OBJECTIVES: Clinical evaluation of histology independent therapies is commonly conducted using open-label, uncontrolled basket trials, including multiple tumor types with a specific biomarker. Published literature recommends that without an internal control arm or published comparative data for the relevant biomarker, patients treated with intervention therapy who do not respond to treatment may be used as a proxy for comparator outcomes.

This study explored the validity of this approach by comparing pembrolizumab non-responder overall survival (OS) data from the KEYNOTE-164 and KEYNOTE-158 clinical trials for five previously treated MSI-H/dMMR tumors (endometrial, gastric, small intestine, biliary, colorectal) with published data for relevant comparators.

METHODS: A systematic literature review was conducted to identify published sources of comparator OS. Where multiple studies were available for individual comparators, survival data were pooled.

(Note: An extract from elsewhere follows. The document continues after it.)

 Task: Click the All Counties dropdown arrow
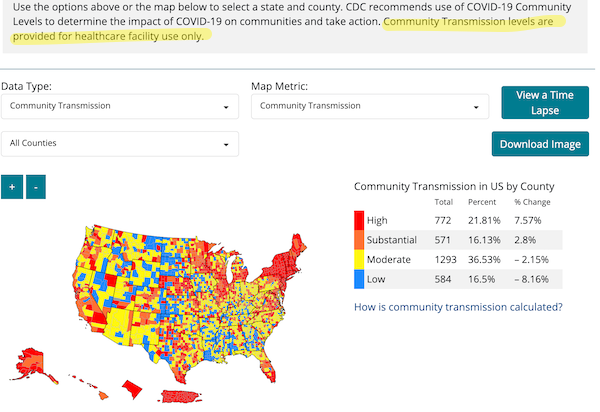click(226, 145)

The Kaplan-Meier (KM) curves of comparator OS were visually compared with pembrolizumab non-responder OS curves for each of the five tumour sites to assess the appropriateness of the proxy.

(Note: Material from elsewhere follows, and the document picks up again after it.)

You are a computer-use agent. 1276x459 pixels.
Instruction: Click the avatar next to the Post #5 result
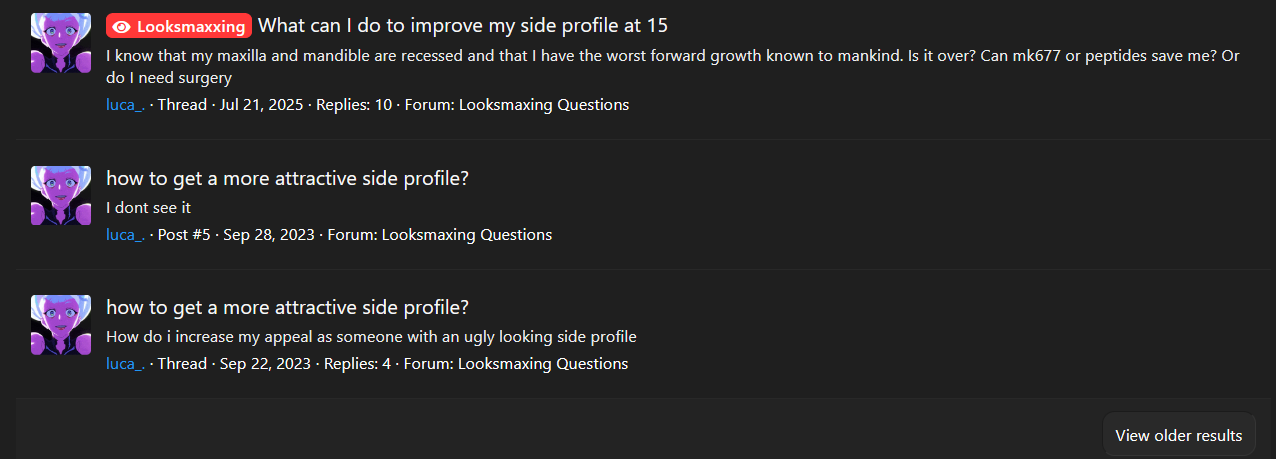pos(61,196)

RESULTS: Visual assessment showed that the pembrolizumab non-responder OS did not consistently align with comparator OS. For most tumor sites pembrolizumab non-responder OS was superior to comparator OS, although the magnitude of difference varied by site. In some sites, a plateau was observed in OS for pembrolizumab non-responders that was not present for comparators.

CONCLUSIONS: The non-responder surrogate approach requires the strong assumption that non-responders derive benefit similar to that received from current standard of care. These analyses suggest that previously treated MSI-H/dMMR patients receiving pembrolizumab who do not respond to therapy obtain additional clinical benefit compared with existing treatment options, and therefore may not be a suitable surrogate for comparator OS. Where available, published data for comparator OS outcomes provide more reliable estimates than a non-responder analysis. Key limitations included small patient numbers and high response rates resulting in few non-responder patients.